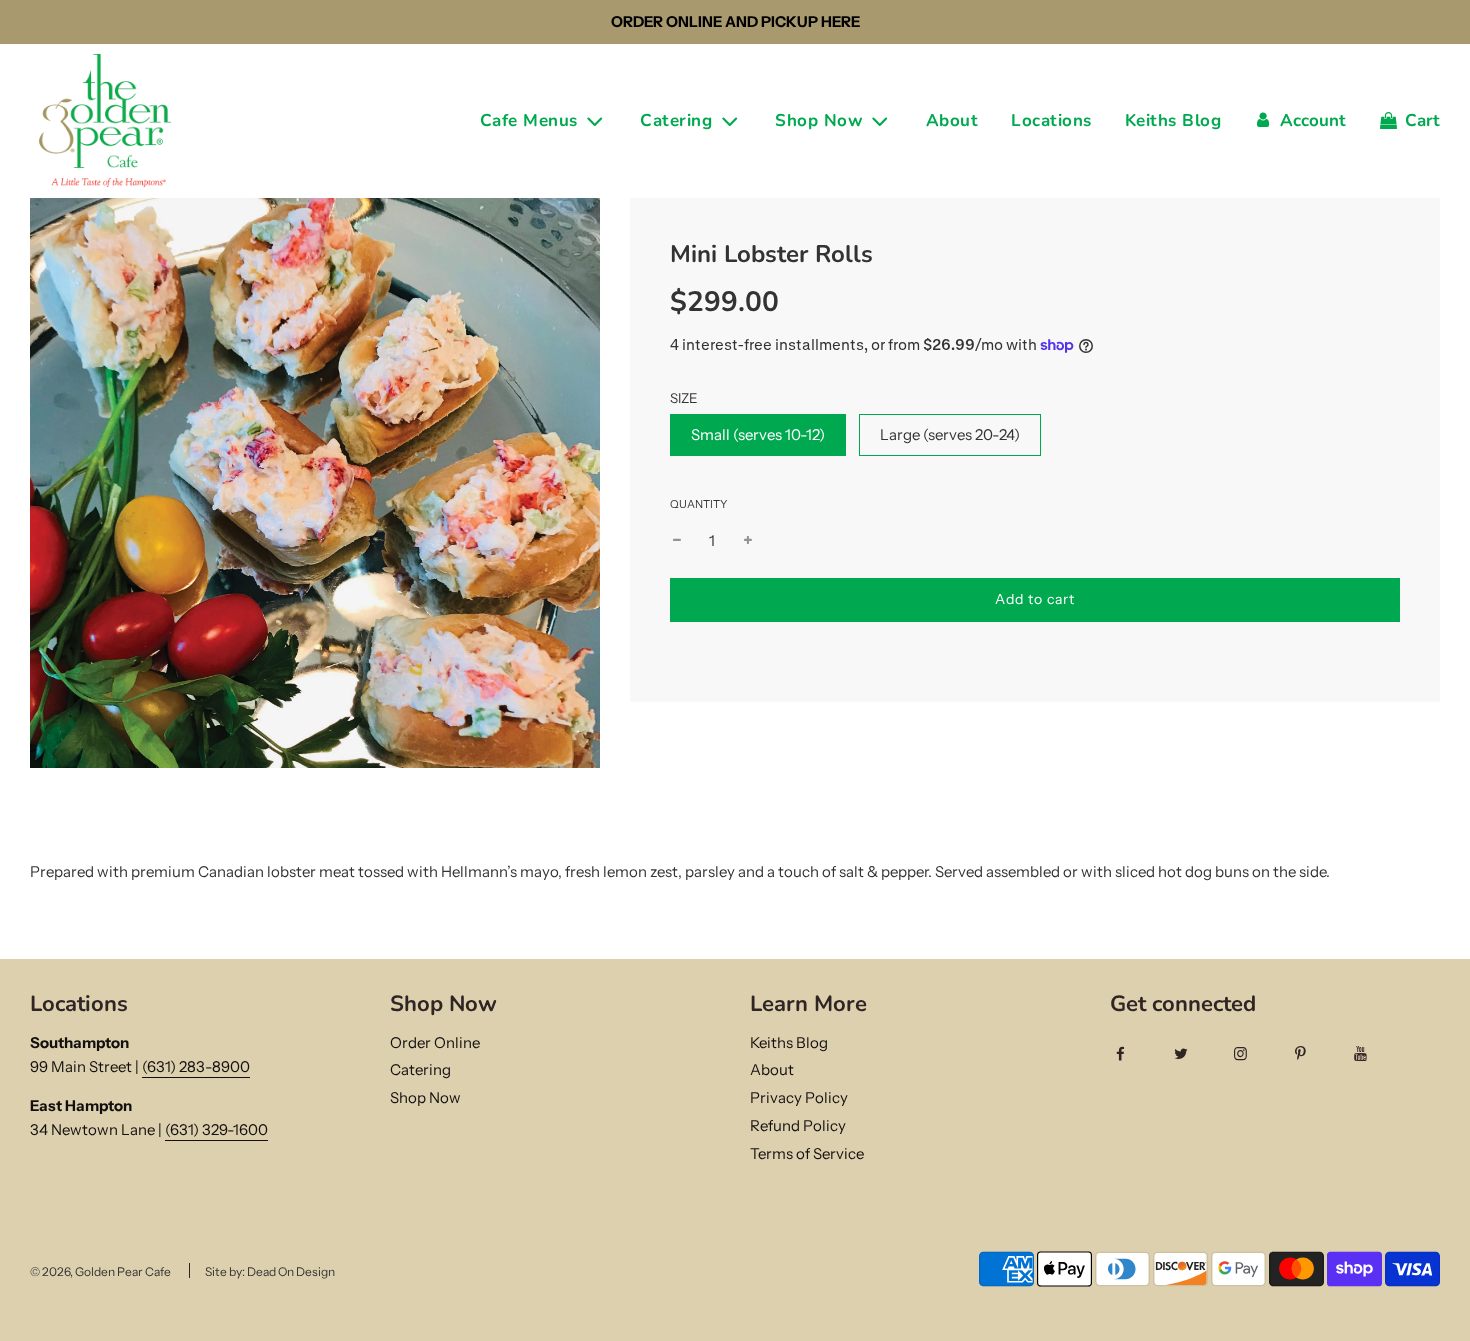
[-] (677, 541)
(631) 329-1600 (216, 1129)
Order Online (435, 1042)
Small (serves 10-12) (758, 434)
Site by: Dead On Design (270, 1271)
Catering (420, 1069)
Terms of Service (807, 1153)
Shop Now (425, 1097)
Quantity (698, 504)
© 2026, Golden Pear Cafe (100, 1271)
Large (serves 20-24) (950, 434)
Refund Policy (798, 1125)
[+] (748, 541)
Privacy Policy (799, 1097)
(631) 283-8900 (196, 1066)
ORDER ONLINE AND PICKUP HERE (735, 21)
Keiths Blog (1173, 120)
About (952, 120)
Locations (1051, 120)
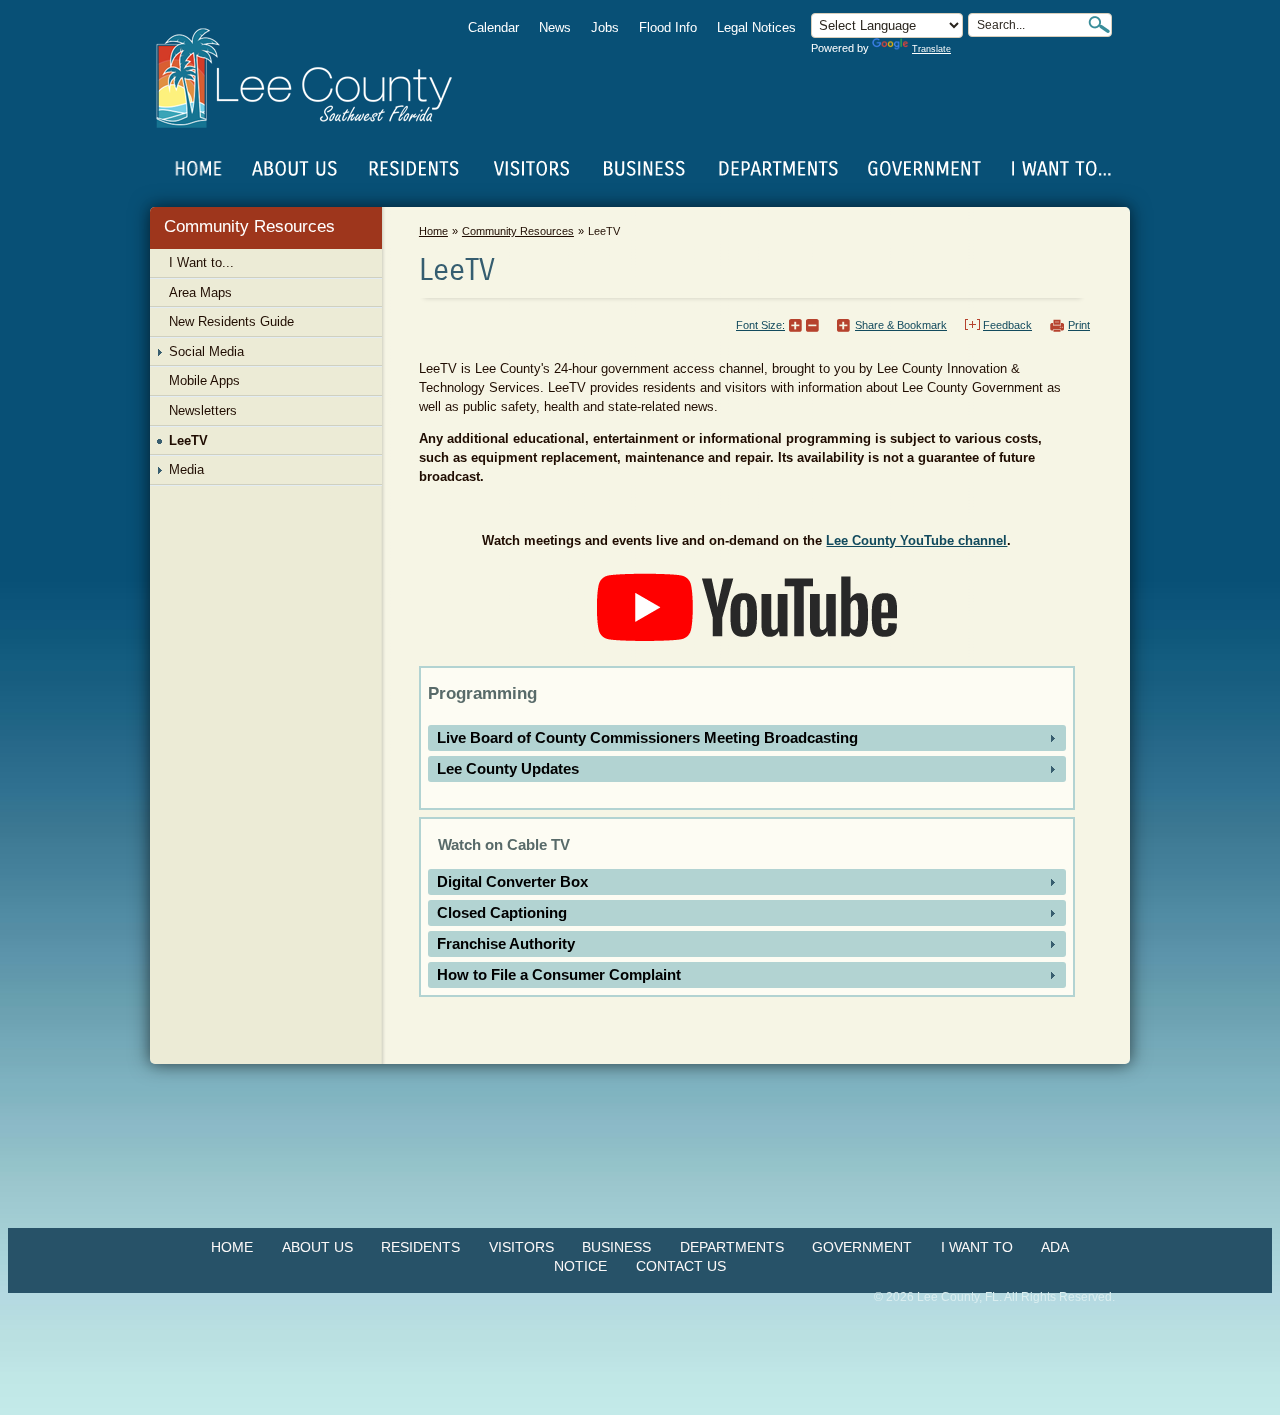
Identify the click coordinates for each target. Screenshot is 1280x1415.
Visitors (521, 1247)
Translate (931, 49)
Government (862, 1247)
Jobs (605, 27)
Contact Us (681, 1266)
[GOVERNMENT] (924, 169)
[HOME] (199, 169)
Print (1079, 325)
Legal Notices (756, 27)
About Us (317, 1247)
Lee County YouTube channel (916, 540)
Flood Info (668, 27)
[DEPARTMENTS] (778, 169)
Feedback (1007, 325)
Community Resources (249, 226)
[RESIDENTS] (413, 169)
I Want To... (1059, 169)
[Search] (1099, 24)
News (555, 27)
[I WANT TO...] (1059, 169)
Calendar (493, 27)
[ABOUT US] (294, 169)
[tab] (747, 738)
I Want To (977, 1247)
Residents (420, 1247)
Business (616, 1247)
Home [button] (317, 78)
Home (199, 169)
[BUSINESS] (645, 169)
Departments (732, 1247)
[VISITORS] (531, 169)
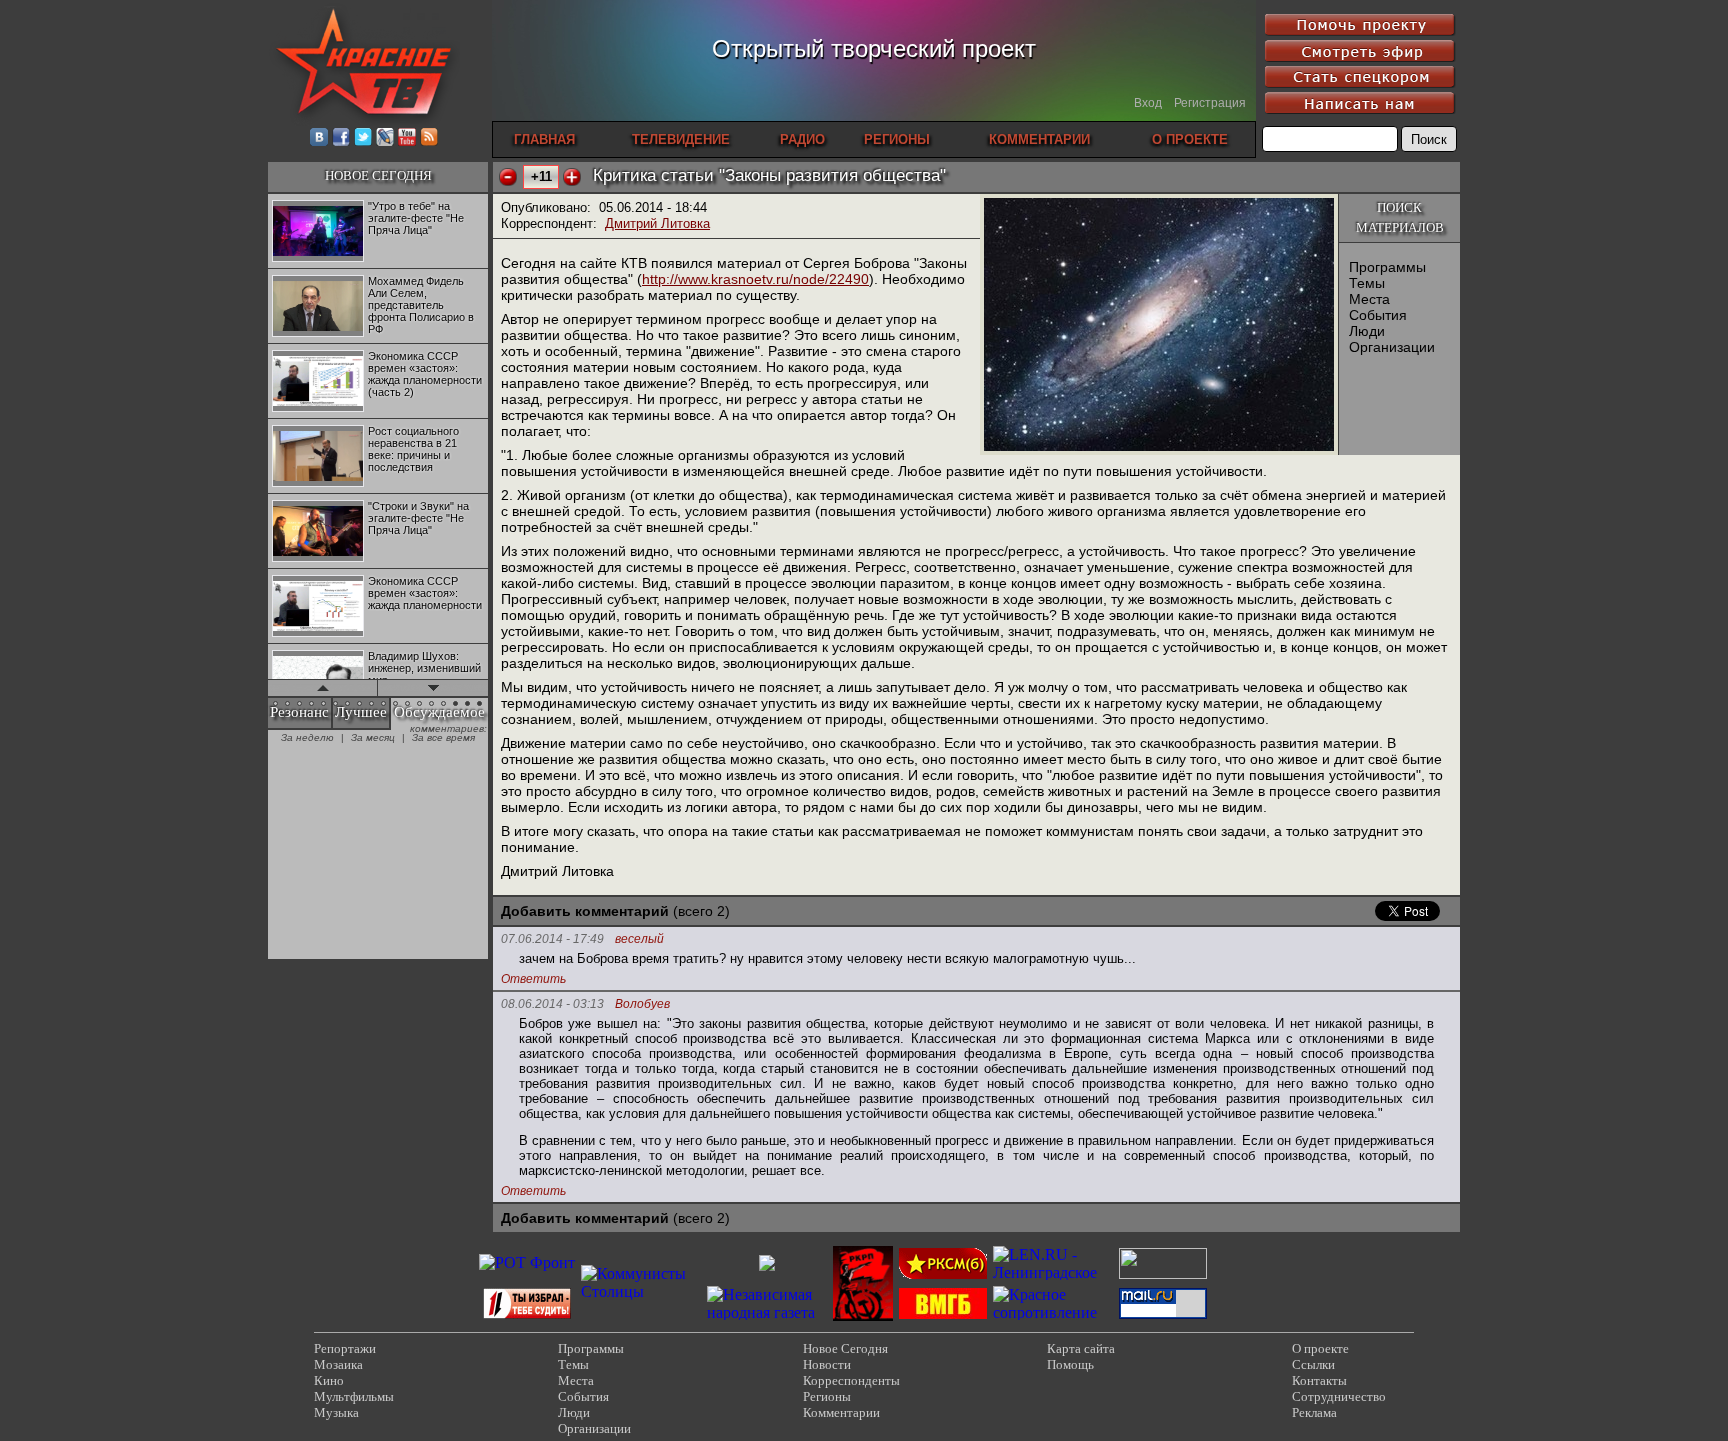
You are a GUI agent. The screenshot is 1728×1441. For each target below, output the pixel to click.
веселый (639, 939)
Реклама (1314, 1412)
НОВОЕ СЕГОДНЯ (378, 175)
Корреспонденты (851, 1380)
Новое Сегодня (845, 1348)
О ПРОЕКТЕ (1190, 139)
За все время (443, 737)
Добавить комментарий (585, 911)
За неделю (307, 737)
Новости (827, 1364)
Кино (329, 1380)
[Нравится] (572, 177)
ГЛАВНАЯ (544, 139)
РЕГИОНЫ (897, 139)
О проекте (1320, 1348)
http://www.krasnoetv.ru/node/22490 (755, 279)
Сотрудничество (1339, 1396)
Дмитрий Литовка (657, 223)
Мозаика (338, 1364)
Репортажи (345, 1348)
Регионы (827, 1396)
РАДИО (802, 139)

**What is needed:**
Verbatim transcription needed, from the opening line of the entries above through the line containing "Quantity (698, 504)"; pictures do not belong in it.

**Response to this exercise:**
[-] (677, 541)
(631) 329-1600 (216, 1129)
Order Online (435, 1042)
Small (serves 10-12) (758, 434)
Site by: Dead On Design (270, 1271)
Catering (420, 1069)
Terms of Service (807, 1153)
Shop Now (425, 1097)
Quantity (698, 504)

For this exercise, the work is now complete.